■ **Pixel coordinate grounding data**
● ● ●
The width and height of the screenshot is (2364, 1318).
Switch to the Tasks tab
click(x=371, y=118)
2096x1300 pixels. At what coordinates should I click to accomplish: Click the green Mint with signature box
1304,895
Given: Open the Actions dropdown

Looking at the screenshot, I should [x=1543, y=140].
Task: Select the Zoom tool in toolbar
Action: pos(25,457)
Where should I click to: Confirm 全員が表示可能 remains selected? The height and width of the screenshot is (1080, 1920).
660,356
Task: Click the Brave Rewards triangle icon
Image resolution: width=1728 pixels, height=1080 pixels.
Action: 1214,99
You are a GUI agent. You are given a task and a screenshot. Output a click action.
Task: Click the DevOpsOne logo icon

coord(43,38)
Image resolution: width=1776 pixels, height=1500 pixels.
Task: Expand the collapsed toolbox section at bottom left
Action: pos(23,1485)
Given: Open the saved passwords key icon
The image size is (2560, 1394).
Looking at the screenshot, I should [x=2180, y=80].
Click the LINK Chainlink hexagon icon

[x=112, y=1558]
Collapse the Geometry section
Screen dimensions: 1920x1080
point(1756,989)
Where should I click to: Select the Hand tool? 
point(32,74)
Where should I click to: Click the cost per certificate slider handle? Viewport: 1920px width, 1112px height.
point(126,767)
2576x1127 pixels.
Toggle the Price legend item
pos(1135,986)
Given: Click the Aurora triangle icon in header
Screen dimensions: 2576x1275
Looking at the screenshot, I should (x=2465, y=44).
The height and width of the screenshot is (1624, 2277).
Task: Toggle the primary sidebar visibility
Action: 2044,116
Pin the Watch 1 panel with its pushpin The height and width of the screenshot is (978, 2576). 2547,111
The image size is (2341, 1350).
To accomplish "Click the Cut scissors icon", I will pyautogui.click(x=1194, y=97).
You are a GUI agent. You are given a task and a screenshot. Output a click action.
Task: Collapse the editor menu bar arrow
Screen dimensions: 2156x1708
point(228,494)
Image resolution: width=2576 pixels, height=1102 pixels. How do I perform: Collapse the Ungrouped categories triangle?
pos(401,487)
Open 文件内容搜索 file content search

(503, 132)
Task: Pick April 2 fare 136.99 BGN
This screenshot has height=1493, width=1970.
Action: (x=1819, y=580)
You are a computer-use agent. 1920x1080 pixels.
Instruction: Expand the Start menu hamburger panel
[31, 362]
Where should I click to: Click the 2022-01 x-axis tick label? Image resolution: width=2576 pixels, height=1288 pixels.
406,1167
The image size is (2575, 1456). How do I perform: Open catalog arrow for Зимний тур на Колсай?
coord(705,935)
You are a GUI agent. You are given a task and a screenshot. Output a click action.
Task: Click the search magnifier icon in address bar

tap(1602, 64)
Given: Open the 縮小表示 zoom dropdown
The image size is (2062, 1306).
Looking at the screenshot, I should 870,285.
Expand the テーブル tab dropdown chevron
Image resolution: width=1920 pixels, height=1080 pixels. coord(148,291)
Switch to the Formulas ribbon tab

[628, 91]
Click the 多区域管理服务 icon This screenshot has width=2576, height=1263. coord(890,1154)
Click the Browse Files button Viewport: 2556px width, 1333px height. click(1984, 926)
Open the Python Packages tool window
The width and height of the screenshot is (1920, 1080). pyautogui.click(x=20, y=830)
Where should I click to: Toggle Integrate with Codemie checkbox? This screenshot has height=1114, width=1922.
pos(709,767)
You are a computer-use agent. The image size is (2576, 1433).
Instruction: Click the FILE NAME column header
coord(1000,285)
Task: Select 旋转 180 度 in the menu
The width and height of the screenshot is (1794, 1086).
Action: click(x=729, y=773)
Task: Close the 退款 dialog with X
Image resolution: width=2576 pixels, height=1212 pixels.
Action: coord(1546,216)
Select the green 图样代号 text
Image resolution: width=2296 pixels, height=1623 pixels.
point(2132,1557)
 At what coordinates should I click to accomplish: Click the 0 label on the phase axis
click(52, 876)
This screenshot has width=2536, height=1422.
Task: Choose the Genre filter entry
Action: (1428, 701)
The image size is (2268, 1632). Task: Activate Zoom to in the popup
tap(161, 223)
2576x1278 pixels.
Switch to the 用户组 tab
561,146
● ● ●
■ **EXERCISE DIRECTIONS**
Answer with a single number, the count of lines above that contain "computer".

■ **EXERCISE RESPONSE**
2